Extract sarcomere orientation and length vectors.

Parameters:
  • frames ({'all', int, list, np.ndarray}, optional) – frames for sarcomere vector analysis (‘all’ for all frames, int for a single frame, list or ndarray for selected frames). Defaults to ‘all’.

  • threshold_mbands (float, optional) – Threshold to binarize sarcomere M-bands. Lower values might result in more false-positive sarcomere vectors. Defaults to 0.2.

  • median_filter_radius (float, optional) – Radius of kernel to smooth orientation field before assessing orientation at M-points, in µm (default 0.25 µm).

  • linewidth (float, optional) – Line width of profile lines to analyze sarcomere lengths, in µm (default is 0.3 µm).

  • interp_factor (int, optional) – Interpolation factor for profiles to calculate sarcomere length. Default to 4.

  • slen_lims (tuple of float, optional) – Sarcomere size limits in µm (default is (1, 3) µm).

  • threshold_sarcomere_mask (float) – Threshold to binarize sarcomere masks.

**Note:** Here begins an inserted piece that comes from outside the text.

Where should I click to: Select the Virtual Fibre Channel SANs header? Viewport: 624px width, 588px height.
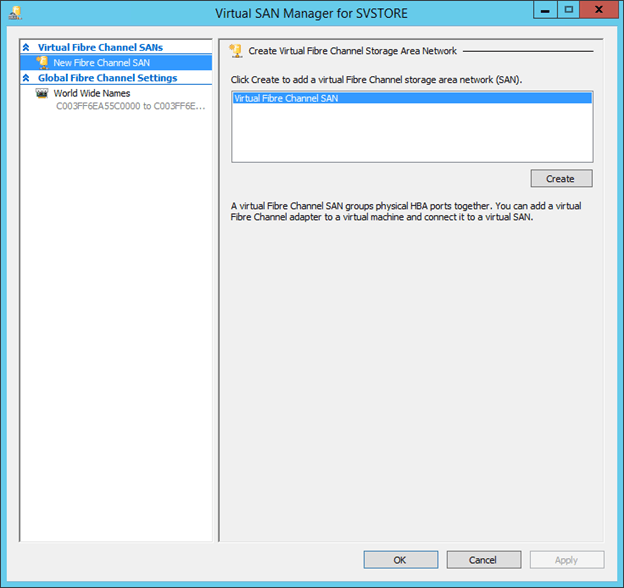tap(100, 47)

Defaults to 0.1.

  • interpolation_method (str, optional) – Interpolation method for profile analysis: ‘linear’ (fast) or ‘akima’ (smooth). Defaults to ‘akima’.

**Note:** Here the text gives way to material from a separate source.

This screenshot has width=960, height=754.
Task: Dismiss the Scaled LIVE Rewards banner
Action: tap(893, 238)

  • progress_notifier (ProgressNotifier) – Wraps progress notification, default is progress notification done with tqdm

Returns:

  • sarcomere_orientation_points (np.ndarray) – Sarcomere orientation values at midline points.

  • sarcomere_length_points (np.ndarray) – Sarcomere length values at midline points.

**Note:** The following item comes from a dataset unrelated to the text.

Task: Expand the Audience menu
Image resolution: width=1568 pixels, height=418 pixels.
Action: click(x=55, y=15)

analyze_myofibrils(frames: str | int | List[int] | numpy.ndarray | None = None, ratio_seeds: float = 0.1, persistence: int = 3, threshold_distance: float = 0.5, n_min: int = 4, median_filter_radius: float = 0.5, progress_notifier: bio_image_unet.progress.ProgressNotifier = ProgressNotifier.progress_notifier_tqdm()) None[source]

Estimate myofibril lines by line growth algorithm and analyze length and curvature.

Parameters:
  • frames ({'all', int, list, np.ndarray}, optional) – frames for myofibril analysis (‘all’ for all frames, int for a single frame, list or ndarray for selected frames). If None, frames from sarcomere vector analysis are used. Defaults to None.

  • ratio_seeds (float, optional) – Ratio of sarcomere vector used as seeds for line growth. Defaults to 0.1.

  • persistence (int, optional) – Persistence of line (average vector length and orientation for prior estimation), needs to be > 0. Defaults to 3.

  • threshold_distance (float, optional) – Maximal distance for nearest neighbor estimation (in micrometers). Defaults to 0.3.

  • n_min (int, optional) – Minimal number of sarcomere line segments per line. Shorter lines are removed. Defaults to 5.

  • median_filter_radius (float, optional) – Filter radius for smoothing myofibril length map (in micrometers). Defaults to 0.5.

  • progress_notifier (ProgressNotifier) – Wraps progress notification, default is progress notification done with tqdm

analyze_sarcomere_domains(frames: str | int | List[int] | numpy.ndarray | None = None, d_max: float = 3, cosine_min: float = 0.65, leiden_resolution: float = 0.06, random_seed: int = 42, area_min: float = 20.0, dilation_radius: float = 0.3, store_mask: bool = False, progress_notifier: bio_image_unet.progress.ProgressNotifier = ProgressNotifier.progress_notifier_tqdm()) None[source]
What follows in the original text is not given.